3/16/2011

A Guardian Article about Race/Religion in Germany

Here's a Guardian article written by Gary Younge, who attended a Busch Girl reading I did in Berlin earlier this month and included a bit of my subsequent interview with him.

1 comment:

Anonymous said...

Hi Rose-Anne,

That was a very interesting article. It shows that Germany and its image are evolving.

I found these excerpts particularly revealing:

<< The national mindset, said Mesghena, has yet to catch up. "This issue of biological ethnicity is still very vivid," he says. "Rationally people know it has changed but emotionally they haven't processed those changes. >>

Had I just met Gary Young (the author), I (like the two German schoolchildren doing the project on foreigners) would not have thought he was a German. Does that mean I am a racist? I hope not.

<<"For a long time, to be German was a broken identity," said Mesghena, ... "No other European nation went through their history as critically as they did here. But for a long time it was a broken identity. Nobody wanted to be German, and this was a real challenge for those people who came into this country. How can you become part of a country that was not comfortable with itself?">>

I really would like to understand what Mesghena meant by "broken identity". Whatever it means, it seems like it is at the basis of problems of assimilation.

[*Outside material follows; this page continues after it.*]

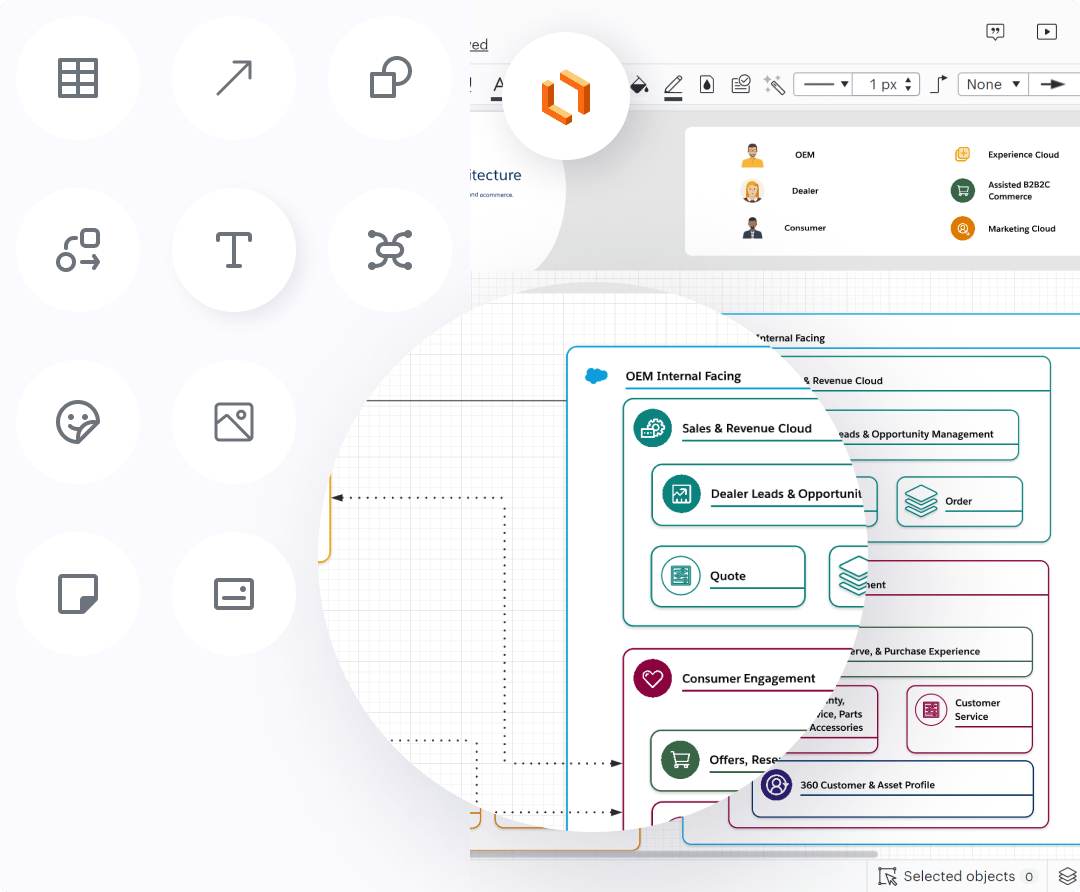The height and width of the screenshot is (892, 1080).
Task: Select the flowchart shapes icon
Action: coord(78,250)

<<...When [Rose-Anne] did an interview about her book, the quote that was extracted and then circulated widely on the internet was: "Germans are not racist. They are inexperienced." "I said many things, including that," explains Clermont. "But clearly that was what they wanted to hear. The level of debate is really not that sophisticated here.">>

There is a thin line between inexperience/ignorance and racism. And people would prefer calling themselves inexperienced/ignorant rather than racist.

Anyway, that was a very interesting article.